#### TASK PROMPT
Write out the entries below word for word, from the line with "Describe the element at coordinates (949, 118)" up to and including the line with "coordinates (532, 64).", and nothing else.

#### DATA EXCERPTS
*****
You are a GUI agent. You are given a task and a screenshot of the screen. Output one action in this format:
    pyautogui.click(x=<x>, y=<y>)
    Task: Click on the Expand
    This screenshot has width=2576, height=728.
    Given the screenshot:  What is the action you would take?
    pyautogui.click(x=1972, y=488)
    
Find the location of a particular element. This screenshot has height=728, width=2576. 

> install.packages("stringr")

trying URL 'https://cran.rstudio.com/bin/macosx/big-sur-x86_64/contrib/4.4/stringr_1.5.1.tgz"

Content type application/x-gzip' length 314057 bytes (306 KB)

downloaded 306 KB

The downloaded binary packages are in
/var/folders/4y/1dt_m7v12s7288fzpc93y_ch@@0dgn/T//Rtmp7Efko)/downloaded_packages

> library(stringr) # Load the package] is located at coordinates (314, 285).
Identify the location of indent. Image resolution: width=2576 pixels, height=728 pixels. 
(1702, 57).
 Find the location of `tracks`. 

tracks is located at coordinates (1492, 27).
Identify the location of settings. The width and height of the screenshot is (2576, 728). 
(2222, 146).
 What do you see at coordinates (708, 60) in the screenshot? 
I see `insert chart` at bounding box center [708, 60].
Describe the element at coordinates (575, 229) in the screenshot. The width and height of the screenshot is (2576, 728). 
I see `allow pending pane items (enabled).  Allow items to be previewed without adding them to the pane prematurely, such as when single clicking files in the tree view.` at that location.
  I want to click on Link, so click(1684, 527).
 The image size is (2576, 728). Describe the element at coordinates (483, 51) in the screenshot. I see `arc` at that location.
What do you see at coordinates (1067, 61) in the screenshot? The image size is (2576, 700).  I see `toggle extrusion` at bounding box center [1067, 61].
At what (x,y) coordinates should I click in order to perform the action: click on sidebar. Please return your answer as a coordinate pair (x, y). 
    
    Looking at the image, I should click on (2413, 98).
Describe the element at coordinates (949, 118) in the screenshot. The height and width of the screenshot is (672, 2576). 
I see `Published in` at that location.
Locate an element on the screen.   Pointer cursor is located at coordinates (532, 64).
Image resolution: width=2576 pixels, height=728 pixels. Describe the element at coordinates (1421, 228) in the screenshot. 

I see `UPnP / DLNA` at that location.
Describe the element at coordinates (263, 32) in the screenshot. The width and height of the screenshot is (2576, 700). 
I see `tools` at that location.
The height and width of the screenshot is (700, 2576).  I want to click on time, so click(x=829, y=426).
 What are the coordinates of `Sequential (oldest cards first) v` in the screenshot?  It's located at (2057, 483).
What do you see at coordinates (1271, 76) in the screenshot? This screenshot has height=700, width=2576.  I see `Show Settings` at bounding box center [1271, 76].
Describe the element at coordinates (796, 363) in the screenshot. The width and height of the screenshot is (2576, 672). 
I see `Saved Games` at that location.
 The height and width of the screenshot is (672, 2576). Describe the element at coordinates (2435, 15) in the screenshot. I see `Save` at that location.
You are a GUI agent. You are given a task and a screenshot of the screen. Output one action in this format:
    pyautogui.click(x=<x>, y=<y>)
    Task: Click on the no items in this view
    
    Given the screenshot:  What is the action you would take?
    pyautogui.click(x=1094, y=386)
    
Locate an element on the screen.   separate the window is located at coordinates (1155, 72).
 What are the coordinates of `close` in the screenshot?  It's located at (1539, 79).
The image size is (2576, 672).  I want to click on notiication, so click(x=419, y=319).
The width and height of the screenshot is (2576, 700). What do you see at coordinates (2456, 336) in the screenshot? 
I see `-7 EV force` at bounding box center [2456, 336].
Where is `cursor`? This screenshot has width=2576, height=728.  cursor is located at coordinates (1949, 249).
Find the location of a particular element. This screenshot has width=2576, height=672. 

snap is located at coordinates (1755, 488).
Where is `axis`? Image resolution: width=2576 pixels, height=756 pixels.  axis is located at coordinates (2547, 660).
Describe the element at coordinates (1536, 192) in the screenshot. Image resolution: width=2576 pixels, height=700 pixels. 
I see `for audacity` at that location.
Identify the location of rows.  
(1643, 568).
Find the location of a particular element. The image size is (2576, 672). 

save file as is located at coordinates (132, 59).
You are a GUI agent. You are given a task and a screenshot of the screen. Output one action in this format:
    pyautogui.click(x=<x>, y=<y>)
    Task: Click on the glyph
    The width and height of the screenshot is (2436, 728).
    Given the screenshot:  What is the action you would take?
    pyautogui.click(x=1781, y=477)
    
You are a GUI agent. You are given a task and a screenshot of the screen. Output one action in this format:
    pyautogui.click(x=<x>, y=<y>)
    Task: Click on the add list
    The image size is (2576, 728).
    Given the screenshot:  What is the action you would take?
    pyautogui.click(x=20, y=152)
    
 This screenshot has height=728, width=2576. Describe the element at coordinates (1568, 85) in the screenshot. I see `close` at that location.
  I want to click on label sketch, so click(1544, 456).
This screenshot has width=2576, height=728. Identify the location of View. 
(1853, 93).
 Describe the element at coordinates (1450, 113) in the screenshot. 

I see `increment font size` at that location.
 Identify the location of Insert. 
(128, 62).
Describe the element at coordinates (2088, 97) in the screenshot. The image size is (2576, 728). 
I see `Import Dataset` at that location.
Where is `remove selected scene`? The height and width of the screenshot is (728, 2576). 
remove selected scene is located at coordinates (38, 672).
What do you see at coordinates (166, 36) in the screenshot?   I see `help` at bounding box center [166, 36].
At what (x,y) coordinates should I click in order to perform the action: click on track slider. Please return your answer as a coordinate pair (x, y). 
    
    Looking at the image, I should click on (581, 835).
*****
#### ANSWER FOR THIS EXERCISE
Describe the element at coordinates (949, 118) in the screenshot. The height and width of the screenshot is (672, 2576). 
I see `Published in` at that location.
Locate an element on the screen.   Pointer cursor is located at coordinates (532, 64).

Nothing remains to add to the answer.